__QUESTIONS TO ANSWER__:
a) Check each statement against the passage on deficits and health spending, answering yes or no and quoting the words of the passage that decide it. (i) The passage says that persistent large deficits undermine the nation's prosperity over the long run. (ii) The passage says that the problems with Social Security cannot be fixed. (iii) The passage says that policymakers should treat health spending as a one-time matter of setting specific policy dials.
b) Continue the passage on deficits and health spending, starting after its final sentence about the populist right.

__TEXT SECTION__:
Running deficits can certainly be appropriate — and even beneficial — at times of particular stress, such as wars and recessions. But in the long run, persistent large deficits and growing debts undermine our nation’s prosperity.

Marron points out that the problems with Social Security can be fixed with some common-sense reasonable measures — but that Medicare and Medicaid — because of growing health care costs — are spiraling out of control:

While Social Security provides benefits in cash, Medicare and Medicaid pay for a service — the cost of which is not wholly within the government’s control and is also growing at an explosive rate. Despite some rhetoric about solving the problem once and for all, the reality is that no one really knows what to do to rein in federal health spending. There are lots of ideas — strengthening consumer incentives, changing provider incentives, investing in prevention, squeezing doctors and hospitals, or moving to a single-payer system — but no one can be sure how much any of these measures would actually “bend the cost curve” over the long run. Policymakers should therefore approach health spending as a research-and-development challenge, not as a one-time matter of setting specific policy dials. Experimentation, learning, and reform will be essential as we pursue policies to reduce the growth of health-care costs. Budget-setters can take some immediate steps to reduce the growth of health spending (e.g., by limiting Medicare payment rates), but this is a dilemma that will require ongoing attention.

The populist right lives in a world in which “Other Spending” is what is out of control.

__GIVEN DATA__:
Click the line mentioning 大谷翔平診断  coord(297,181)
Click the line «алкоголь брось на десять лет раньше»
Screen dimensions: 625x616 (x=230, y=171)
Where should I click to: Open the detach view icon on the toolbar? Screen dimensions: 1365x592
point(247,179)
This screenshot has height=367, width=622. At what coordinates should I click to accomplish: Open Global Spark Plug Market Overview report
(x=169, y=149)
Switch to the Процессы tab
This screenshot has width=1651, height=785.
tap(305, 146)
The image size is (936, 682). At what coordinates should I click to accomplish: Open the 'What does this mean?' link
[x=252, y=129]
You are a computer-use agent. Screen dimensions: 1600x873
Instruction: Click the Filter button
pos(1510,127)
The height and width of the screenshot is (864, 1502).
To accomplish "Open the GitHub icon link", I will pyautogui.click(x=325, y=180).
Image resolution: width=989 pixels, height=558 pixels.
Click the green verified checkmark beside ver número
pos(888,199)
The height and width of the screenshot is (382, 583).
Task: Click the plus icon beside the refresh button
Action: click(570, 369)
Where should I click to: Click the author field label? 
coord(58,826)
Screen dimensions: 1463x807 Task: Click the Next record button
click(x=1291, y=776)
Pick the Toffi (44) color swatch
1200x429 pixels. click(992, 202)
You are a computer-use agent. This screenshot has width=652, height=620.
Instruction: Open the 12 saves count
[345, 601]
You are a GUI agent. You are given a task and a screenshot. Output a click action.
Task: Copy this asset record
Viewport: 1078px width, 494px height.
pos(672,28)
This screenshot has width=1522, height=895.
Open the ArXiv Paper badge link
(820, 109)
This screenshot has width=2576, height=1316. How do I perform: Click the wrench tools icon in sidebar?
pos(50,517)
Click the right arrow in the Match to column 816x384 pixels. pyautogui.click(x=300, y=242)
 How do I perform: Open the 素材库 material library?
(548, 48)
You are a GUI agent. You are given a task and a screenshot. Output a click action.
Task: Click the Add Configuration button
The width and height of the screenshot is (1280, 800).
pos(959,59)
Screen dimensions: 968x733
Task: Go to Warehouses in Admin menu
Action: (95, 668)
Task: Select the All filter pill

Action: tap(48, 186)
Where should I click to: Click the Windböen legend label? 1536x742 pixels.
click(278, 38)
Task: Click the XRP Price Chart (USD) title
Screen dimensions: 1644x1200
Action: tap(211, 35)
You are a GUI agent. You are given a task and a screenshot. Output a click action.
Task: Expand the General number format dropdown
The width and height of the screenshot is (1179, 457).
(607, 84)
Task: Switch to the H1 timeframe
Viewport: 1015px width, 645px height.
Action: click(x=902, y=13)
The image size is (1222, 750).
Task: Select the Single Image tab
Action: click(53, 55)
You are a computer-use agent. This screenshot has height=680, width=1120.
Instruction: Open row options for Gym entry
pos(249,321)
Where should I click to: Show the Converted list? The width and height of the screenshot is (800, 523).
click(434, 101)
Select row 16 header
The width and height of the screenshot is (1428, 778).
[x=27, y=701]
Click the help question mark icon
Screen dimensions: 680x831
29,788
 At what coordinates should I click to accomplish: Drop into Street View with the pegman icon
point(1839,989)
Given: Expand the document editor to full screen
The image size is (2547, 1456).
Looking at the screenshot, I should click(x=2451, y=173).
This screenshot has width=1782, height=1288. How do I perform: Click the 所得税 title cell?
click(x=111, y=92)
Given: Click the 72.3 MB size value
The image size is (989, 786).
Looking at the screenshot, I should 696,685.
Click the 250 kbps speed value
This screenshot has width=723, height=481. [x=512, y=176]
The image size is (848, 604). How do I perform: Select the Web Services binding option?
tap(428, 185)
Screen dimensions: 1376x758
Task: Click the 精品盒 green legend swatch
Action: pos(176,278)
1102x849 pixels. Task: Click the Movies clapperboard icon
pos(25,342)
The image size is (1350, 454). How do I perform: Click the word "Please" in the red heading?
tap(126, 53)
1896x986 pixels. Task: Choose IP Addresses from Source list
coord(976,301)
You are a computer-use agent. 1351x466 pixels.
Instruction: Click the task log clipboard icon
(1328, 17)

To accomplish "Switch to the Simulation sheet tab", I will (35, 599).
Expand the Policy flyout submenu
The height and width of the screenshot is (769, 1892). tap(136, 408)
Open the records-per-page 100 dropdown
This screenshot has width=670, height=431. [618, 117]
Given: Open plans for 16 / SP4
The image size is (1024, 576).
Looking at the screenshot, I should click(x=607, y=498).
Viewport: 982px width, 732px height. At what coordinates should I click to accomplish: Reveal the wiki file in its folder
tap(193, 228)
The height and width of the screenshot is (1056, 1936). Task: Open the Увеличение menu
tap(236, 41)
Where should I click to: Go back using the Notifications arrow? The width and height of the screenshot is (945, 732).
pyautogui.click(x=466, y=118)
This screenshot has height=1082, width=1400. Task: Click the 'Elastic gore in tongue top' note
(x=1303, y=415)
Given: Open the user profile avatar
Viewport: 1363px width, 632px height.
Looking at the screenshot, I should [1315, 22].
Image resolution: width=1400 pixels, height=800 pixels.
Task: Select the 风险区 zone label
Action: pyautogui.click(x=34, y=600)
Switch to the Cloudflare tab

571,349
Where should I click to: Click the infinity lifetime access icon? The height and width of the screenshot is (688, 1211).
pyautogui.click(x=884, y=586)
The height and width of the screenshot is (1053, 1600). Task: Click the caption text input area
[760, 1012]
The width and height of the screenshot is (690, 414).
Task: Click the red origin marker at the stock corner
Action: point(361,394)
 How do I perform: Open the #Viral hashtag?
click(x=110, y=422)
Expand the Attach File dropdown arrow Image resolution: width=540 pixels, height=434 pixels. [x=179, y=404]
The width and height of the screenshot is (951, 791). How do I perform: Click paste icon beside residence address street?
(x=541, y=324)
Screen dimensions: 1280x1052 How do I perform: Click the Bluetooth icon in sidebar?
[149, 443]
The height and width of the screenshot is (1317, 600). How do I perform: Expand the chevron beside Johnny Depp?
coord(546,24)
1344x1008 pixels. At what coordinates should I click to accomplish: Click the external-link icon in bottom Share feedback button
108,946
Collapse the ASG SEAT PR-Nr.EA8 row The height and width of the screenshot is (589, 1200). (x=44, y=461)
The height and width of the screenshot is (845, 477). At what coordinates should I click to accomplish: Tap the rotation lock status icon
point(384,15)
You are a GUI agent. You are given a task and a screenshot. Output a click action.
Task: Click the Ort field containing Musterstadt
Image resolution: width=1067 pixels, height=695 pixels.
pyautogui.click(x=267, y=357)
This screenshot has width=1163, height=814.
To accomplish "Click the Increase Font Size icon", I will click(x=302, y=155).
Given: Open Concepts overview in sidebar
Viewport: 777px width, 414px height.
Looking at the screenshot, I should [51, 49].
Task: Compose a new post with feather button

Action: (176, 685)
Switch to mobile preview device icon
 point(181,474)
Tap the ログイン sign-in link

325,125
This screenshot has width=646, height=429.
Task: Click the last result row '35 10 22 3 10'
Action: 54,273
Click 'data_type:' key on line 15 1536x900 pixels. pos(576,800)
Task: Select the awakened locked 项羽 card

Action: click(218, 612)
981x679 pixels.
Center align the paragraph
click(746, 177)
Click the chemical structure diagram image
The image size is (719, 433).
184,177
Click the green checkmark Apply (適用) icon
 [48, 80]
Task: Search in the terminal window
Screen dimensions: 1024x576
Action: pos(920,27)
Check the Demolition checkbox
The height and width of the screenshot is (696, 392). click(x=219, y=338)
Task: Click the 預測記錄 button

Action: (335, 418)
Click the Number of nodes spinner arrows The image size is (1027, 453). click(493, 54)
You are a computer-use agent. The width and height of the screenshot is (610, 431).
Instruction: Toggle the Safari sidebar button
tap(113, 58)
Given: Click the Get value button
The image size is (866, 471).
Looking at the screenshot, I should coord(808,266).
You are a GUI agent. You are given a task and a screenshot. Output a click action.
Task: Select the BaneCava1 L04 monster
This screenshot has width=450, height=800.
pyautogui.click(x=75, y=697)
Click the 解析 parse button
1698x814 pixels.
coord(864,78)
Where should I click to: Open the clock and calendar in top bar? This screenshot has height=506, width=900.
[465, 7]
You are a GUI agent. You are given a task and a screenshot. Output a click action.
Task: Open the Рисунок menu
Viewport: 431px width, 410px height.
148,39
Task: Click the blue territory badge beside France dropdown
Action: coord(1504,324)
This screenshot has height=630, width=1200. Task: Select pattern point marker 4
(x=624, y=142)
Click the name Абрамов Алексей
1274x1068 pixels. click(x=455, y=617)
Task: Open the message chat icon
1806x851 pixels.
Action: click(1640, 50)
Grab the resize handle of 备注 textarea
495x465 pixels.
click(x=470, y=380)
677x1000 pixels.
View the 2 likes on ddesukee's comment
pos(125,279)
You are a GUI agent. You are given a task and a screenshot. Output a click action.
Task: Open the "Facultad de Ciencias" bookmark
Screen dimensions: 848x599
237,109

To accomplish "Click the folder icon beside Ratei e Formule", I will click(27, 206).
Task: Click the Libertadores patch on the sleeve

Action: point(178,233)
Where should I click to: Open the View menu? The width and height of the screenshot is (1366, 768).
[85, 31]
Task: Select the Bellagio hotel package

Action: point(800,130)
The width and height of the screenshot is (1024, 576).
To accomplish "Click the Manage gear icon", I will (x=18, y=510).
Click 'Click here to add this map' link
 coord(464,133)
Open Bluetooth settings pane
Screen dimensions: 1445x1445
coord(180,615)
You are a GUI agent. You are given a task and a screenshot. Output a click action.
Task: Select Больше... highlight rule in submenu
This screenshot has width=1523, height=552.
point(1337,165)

__REPLIES__:
a)
(i) Yes: "in the long run, persistent large deficits and growing debts undermine our nation’s prosperity."
(ii) No: "the problems with Social Security can be fixed with some common-sense reasonable measures"
(iii) No: "Policymakers should therefore approach health spending as a research-and-development challenge, not as a one-time matter of setting specific policy dials."

b)
Marron makes the best conservative case against the Obama administration’s relative fiscal responsibility that can be made:

Finally, our leaders should obey the first law of holes: When you are in one, stop digging. Unfortunately, the current climate in Washington encourages the exact opposite: Dig as fast as you can while there’s still time.

That impulse is evident in many recent policy initiatives. Lobbyists are already arguing that various temporary provisions in the 2009 stimulus bill should be made permanent. While the congressional committees with oversight of education spending have found a way to eliminate $80 billion from the federal student-loan program, they plan to use most of it to expand other spending, rather than to reduce the deficit. The committees in charge of energy and environmental policy are considering proposals that would create almost $1 trillion worth of carbon allowances over the next ten years — only to give away or spend 99% of that money. And then there is the Democrats’ health-care initiative, which would make a series of cuts to the budget only to use the savings to expand the federal government’s role in financing health care.

Marron gives no credit to the actual worth of the policies being pursued — cap-and-trade addressing the issue of global warming for example. Marron instead looks at each policy solely based on how it affects the budget.

And on health care, he is curiously silent. He makes it clear that this is the crux of the problem — but doesn’t evaluate or discuss the deficit reduction matters within the health care law recently passed — the many pilot projects meant to test different ways to bring down costs. You get the impression that he would oppose all non-stimulus spending the Obama administration has proposed — even if it reduced the deficit.

Ezra Klein though had a good rejoinder:

[T]he Center for Budget and Policy Priority’s Bob Greenstein made a nice point on this: The choice, he said, isn’t between solving the problem before the crisis hits and waiting for a crisis. Solving the problem requires doing more than the political system is able to do outside a crisis atmosphere. But making a start on the problem isn’t. And if you can make enough of a start, you can delay the crisis and/or mitigate its eventual severity. The problem is that people tend to dismiss doing a bit because it means we won’t do enough. But if we attempt to do too much, Greenstein said, we run a large risk of doing nothing at all, and that will be much worse.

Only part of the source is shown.